Selon cet Arrêté Royal belge, Cannabis sativa est inclus dans la liste 1 (Plantes dangereuses qui ne peuvent être utilisées en tant que denrées alimentaires), l'utilisation de cette plante en tant que denrée alimentaire est donc interdite (article 3 de cet AR).
Toutefois, l'article 3 de l'arrêté royal sur les plantes (31.08.2021) mentionne également la possibilité de demander une dérogation à cette interdiction. La demande doit prouver, au moyen d'un dossier toxicologique et analytique, que les préparations végétales ne contiennent plus les propriétés ou substances toxiques de la plante d'origine. Cette demande est ensuite soumise au Comité consultatif des préparations végétales, qui émet un avis sur la demande de dérogation.
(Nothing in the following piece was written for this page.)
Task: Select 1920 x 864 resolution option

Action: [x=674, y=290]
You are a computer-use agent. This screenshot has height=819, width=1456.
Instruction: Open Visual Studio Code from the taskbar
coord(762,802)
Le document « Contraintes techniques et économiques à la valorisation des sommités du chanvre textile » reprend notamment ce dernier aspect.
Enfin, retrouvez les questions fréquemment posées et leurs réponses sur la commercialisation du chanvre comme denrée alimentaire : FAQ Chanvre/Cannabis - Santé publique
¹ AFSCA, « Questions et réponses concernant l’utilisation de chanvre (Cannabis sativa L.) et de cannabinoïdes (comme le cannabidiol) en tant que ou dans les denrées alimentaires », 2023.